**Your objective:**
How many lines in the rows below contain the string "should"? Reply with the number alone.

**Input data:**

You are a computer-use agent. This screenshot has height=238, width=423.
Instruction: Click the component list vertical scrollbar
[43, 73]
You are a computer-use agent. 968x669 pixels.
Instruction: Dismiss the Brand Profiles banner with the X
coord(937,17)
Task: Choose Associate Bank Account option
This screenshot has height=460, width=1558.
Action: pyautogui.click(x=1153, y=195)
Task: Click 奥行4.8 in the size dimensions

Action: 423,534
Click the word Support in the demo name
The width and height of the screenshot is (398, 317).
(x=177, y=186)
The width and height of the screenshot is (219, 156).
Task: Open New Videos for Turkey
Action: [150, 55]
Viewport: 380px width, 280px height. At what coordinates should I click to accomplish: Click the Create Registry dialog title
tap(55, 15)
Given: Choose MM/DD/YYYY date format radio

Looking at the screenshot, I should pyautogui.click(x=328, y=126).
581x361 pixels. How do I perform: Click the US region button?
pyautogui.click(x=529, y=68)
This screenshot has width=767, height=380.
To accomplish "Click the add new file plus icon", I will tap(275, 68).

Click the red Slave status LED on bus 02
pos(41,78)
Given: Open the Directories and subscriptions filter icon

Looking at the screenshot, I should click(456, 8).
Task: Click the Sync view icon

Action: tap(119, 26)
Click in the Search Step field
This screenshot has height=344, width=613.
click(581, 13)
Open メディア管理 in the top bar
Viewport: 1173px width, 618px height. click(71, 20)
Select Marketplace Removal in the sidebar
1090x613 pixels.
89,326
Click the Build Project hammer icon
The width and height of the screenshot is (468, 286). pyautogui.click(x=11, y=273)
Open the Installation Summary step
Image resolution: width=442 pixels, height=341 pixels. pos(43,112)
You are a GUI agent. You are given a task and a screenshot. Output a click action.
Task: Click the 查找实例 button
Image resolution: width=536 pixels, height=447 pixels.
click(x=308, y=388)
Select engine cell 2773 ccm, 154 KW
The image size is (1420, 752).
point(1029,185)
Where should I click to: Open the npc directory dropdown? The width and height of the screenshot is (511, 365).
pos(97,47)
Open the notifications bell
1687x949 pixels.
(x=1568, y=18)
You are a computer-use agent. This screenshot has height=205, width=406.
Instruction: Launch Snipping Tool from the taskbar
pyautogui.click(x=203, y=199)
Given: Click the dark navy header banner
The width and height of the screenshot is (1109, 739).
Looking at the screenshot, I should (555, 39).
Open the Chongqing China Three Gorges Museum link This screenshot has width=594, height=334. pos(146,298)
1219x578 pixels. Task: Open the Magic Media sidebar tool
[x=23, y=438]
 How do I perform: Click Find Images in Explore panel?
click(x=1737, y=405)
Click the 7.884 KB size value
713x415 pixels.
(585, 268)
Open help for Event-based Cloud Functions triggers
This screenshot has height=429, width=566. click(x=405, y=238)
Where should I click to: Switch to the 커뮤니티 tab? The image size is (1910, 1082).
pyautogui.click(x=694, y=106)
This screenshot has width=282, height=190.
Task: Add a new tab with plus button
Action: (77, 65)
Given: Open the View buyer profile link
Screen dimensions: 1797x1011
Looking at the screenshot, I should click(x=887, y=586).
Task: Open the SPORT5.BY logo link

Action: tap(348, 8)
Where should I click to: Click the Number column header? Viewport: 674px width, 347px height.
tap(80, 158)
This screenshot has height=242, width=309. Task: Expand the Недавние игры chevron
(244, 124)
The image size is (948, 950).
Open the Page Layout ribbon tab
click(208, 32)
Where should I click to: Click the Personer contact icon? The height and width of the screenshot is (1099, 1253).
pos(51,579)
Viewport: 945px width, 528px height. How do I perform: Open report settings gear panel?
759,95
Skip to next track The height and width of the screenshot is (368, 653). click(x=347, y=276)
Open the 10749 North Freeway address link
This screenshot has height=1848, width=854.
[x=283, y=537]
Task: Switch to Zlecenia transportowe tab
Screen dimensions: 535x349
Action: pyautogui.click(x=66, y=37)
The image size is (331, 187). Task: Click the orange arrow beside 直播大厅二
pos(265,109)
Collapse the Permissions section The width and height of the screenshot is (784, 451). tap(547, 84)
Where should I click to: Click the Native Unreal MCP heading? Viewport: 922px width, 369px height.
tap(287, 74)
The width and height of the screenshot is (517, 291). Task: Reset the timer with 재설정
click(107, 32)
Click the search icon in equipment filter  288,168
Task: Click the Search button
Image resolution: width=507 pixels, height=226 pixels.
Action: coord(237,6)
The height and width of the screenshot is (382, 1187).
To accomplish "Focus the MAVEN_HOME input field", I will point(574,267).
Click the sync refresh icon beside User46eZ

**Exercise output:**
10